In 2008, a team of software coders inside the National Security Agency started reverse-engineering the database that ran Google.
They closely followed the Google research paper describing BigTable — the sweeping database that underpinned many of the Google’s online services, running across tens of thousands of computer servers — but they also went a little further. In rebuilding this massive database, they beefed up the security. After all, this was the NSA.
Like Google, the agency needed a way of storing and retrieving massive amounts of data across an army of servers, but it also needed extra tools for protecting all that data from prying eyes. They added “cell level” software controls that could separate various classifications of data, ensuring that each user could only access the information they were authorized to access. It was a key part of the NSA’s effort to improve the security of its own networks.

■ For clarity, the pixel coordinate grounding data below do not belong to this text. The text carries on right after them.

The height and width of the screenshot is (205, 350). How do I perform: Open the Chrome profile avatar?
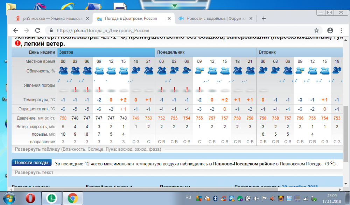pyautogui.click(x=330, y=30)
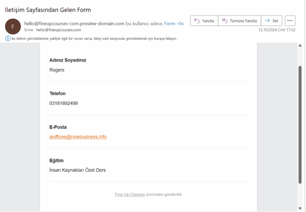Click the view-in-browser info message bar

point(95,39)
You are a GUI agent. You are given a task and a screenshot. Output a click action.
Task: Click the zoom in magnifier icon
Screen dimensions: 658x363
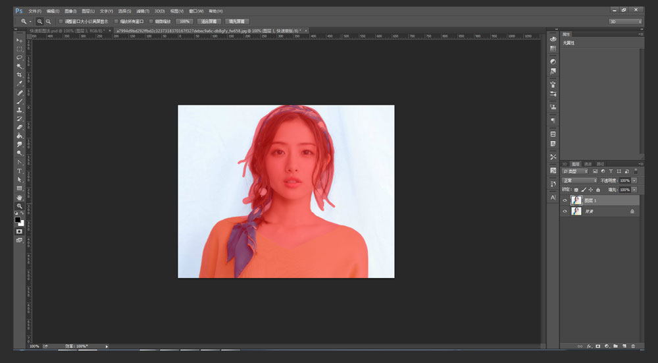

But the NSA also saw the database as something that could improve security across the federal government — and beyond. Last September, the agency open sourced its Google mimic, releasing the code as the Accumulo project. It’s a common open source story — except that the Senate Armed Services Committee wants to put the brakes on the project.
In a bill recently introduced on Capitol Hill, the committee questions whether Accumulo runs afoul of a government policy that prevents federal agencies from building their own software when they have access to commercial alternatives. The bill could ban the Department of Defense from using the NSA’s database — and it could force the NSA to meld the project’s security tools with other open source projects that mimic Google’s BigTable.